На этот раз разговор был более задушевный. Безмятежная тихая красота умирающего дня, временное затишье после многомесячных кровавых битв, некоторое прояснение в заволоченном черными тучами международном положении, все это вместе взятое располагало к душевным излияниям…
– «Да, мы сами не отдаем себе отчета в том чуде, которому мы свидетели и участники», задумчиво проговорил Шатилов. «Ведь всего три месяца тому назад, как прибыли мы сюда. Ты считал, что твой долг ехать к армии, я, что мой долг не оставлять тебя в эти дни. Не знаю, верил ли ты в возможность успеха, что касалось меня, то я считал дело проигранным окончательно. С тех пор прошло всего три месяца…» Он замолчал.
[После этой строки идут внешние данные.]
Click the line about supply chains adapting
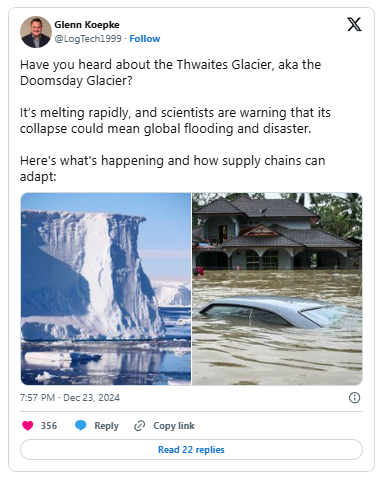 click(x=172, y=168)
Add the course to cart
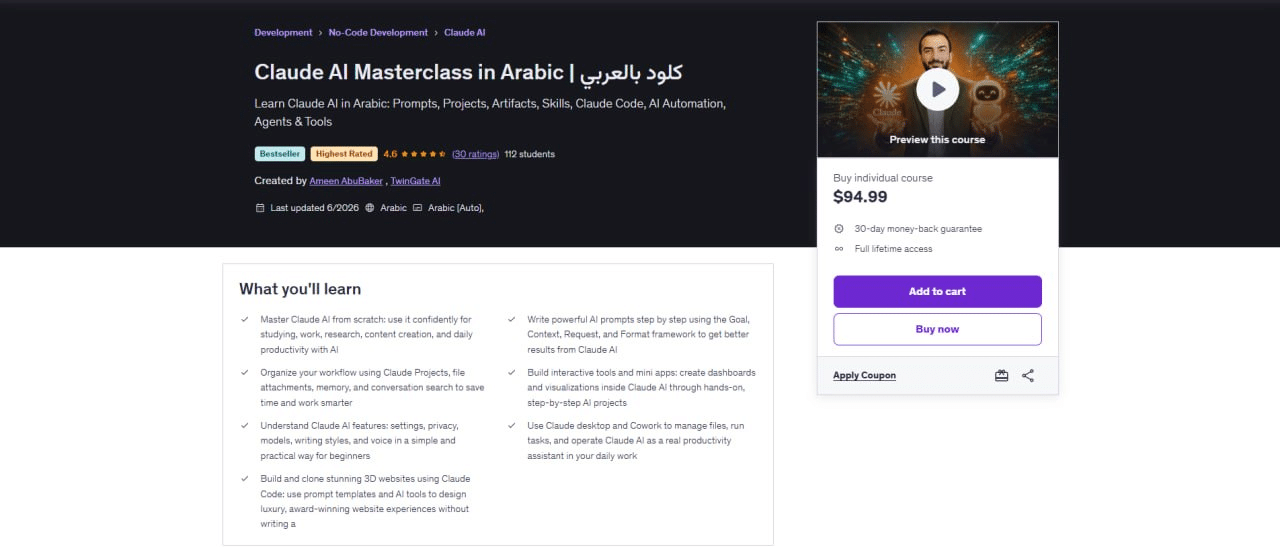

– «Да, огромная работа сделана за это время и, сделана не даром; что бы не случилось в дальнейшем, честь национального знамени поверженного в прах в Новороссийске, восстановлена и героическая борьба, если ей суждено закончиться, закончится красиво.
– Нет, о конце борьбы речи теперь быть не может. Насколько три месяца тому назад я был уверен, что эта борьба проиграна, настолько теперь я уверен в успехе. Армия воскресла, она мала числом, но дух ее никогда не был так силен. В исходе кубанской операции я не сомневаюсь, там на Кубани и на Дону армия возрастет и численно. Население сейчас с нами, оно верит новой власти, оно понимает, что эта власть идет освобождать, а не карать Россию. Поняла и Европа, что мы боремся не только за свое русское, но и за ее европейское дело. Нет, о конце борьбы сейчас думать не приходиться».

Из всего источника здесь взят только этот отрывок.